▸ **DATA**
****************

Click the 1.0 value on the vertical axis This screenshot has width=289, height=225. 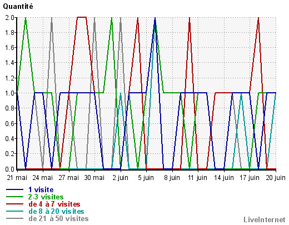pos(9,93)
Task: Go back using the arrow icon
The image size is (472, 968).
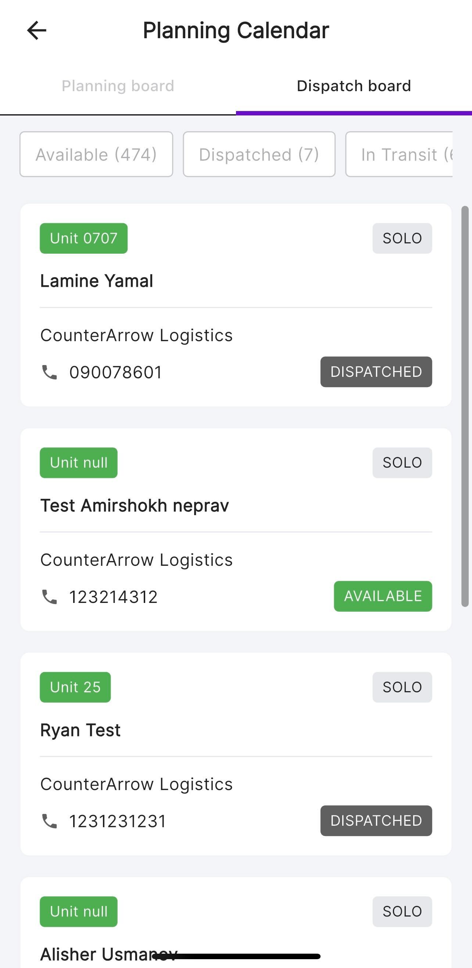Action: click(x=37, y=30)
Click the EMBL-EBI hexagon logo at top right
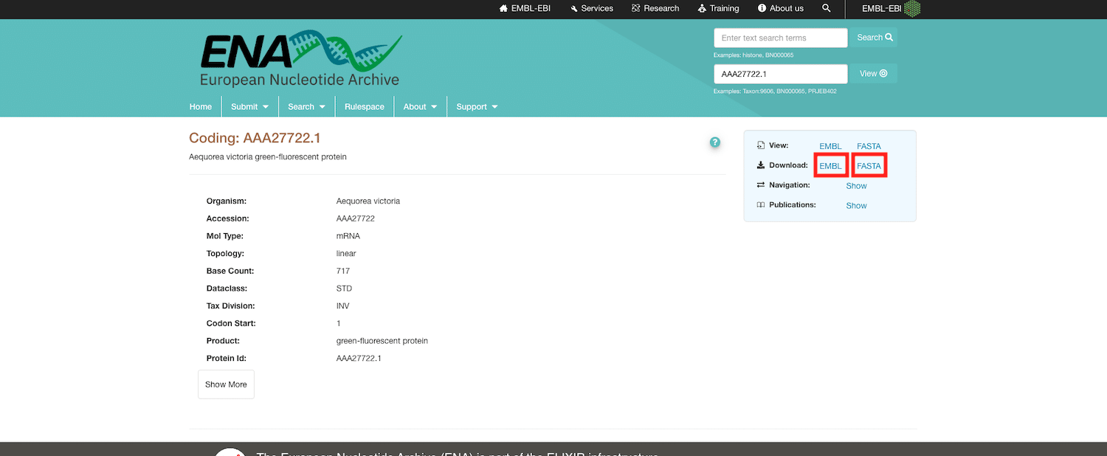1107x456 pixels. pos(913,9)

****************

▸ **HOW TO COMPLETE THIS TASK**
Your copy should start at the line with "Task: Go back using the arrow icon", stop at the last line of the listing above, match exactly, and contain no pictures.

▸ **SOLUTION TO THIS PROBLEM**
Task: Go back using the arrow icon
The image size is (472, 968).
Action: click(x=37, y=30)
Click the EMBL-EBI hexagon logo at top right
1107x456 pixels. pos(913,9)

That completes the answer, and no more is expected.